A warm welcome was offered to all attendees, both physically present and online. Ms Henderson introduced the Symposium’s keynote speaker former European Commissioner, Mr Vytenis Andriukaitis. 

Digital transformation and the EU Global Health Strategy

Vytenis Andriukaitis, Former EU Commissioner for Health and Food Safety (2014-2019), Lithuania



The European Global Health Strategy introduces a robust “health-in-all-policies” approach to ensure that a wide variety of policies genuinely contribute to health goals. It identifies three key enablers for better health, namely digitalisation, research, and a skilled labour force with concrete actions to advance globally in these areas.


Former Commissioner Andriukaitis offered the Symposium a positive, new narrative and agenda for the future of Europe. At the same time, he emphasised the importance of Europe’s technological independence and future standing in the world. Hence, having a “Europe fit for the digital age” is a key development and step forward. The role of policy is vital in the European Union (EU)’s digital vision alongside its key enablers.

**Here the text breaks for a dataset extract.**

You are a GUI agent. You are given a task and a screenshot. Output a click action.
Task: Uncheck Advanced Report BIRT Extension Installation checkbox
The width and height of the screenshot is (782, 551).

Europe’s healthcare systems are in transition. In winter 2020-2021, European citizens viewed health, and the economic situation, as being the two most important challenges facing the EU. 


As a result, rather than simply focusing on a well-functioning European market, a call has been launched for a stronger European Health Union, supported by an explanatory memorandum and position paper. Likewise, there have been appeals for amendments of the European Treaties.


The speaker regretted the relative marginality of health in the European Treaties as well as in the European policy semester calendar. For this reason, he and colleagues are making an appeal for a European Health Union: A Blueprint for Generations.

In his own words, “Europe needs more shared competencies and more cooperation for health”. Although results will probably not take place without a struggle, “If Europe will deliver on the promise to develop a genuine European Health Union, we will see more saved lives, more solidarity, [and a] higher level of competitiveness [in] Europe.” As a consequence, “We need to elaborate a concept of an EU Health Union going beyond a narrow proposal focused on crisis preparedness and response”. 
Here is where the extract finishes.